The mainstay of treatment for Lemierre syndrome is antibiotic therapy. A beta-lactamase resistant beta-lactam antibiotic is recommended as an empiric therapy due to case reports of treatment failures with penicillin secondary to beta-lactamase producing F. necrophorum. Antibiotics should be tailored to the culture results and susceptibility data when available. Alternative options include clindamycin or metronidazole for patients with significant clinical allergy to beta-lactams. Antibiotic therapy is continued for 6 weeks in most patients to achieve appropriate penetration into fibrin clots.
Surgical management may be necessary in cases of abscess formation, respiratory distress secondary to pulmonary thrombosis metastasis, and in patients with extension of thrombus into the mediastinum or cerebrum.
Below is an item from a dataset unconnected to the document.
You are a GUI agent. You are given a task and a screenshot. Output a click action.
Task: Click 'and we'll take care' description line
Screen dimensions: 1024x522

Surgical incision and drainage of the abscess at affected sites may be indicated to control infection.
Anticoagulation therapy in Lemierre syndrome is controversial. Uncomplicated LS without evidence of extensive clot burden resolves with appropriate antibiotic therapy and supportive care and does not require anticoagulation. There are no controlled trials to validate the practice, but anticoagulation is usually recommended when thrombus extends into the cerebral sinuses, for large or bilateral clot burden, or when a patient fails to improve in the first 72 hours with appropriate antibiotic and/or surgical therapy.
The differential diagnosis for early LS is broad and consists of all causes of oropharyngeal infections both viral and bacterial. Advanced LS can mimic any cause of systemic bacteremia with or without septic emboli.
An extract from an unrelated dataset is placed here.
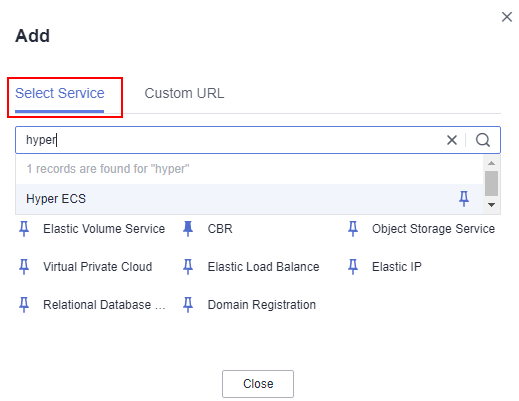
Task: Pin the Hyper ECS search result
Action: coord(464,199)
Advanced Lemierre syndrome is a life-threatening condition. Even with appropriate antibiotics and therapy, mortality has been reported to be between 5% and 18%. Hospital admission usually requires intensive care unit (ICU) status, and the average length of stay in the hospital is approximately 3 weeks. Septic emboli and end-organ effects can result in long-term morbidity.
The diagnosis of Lemierre syndrome should be considered in young, otherwise healthy patients with an underlying oropharyngeal infection that present with a worsening clinical course and subsequent sepsis with evidence for metastatic septic emboli.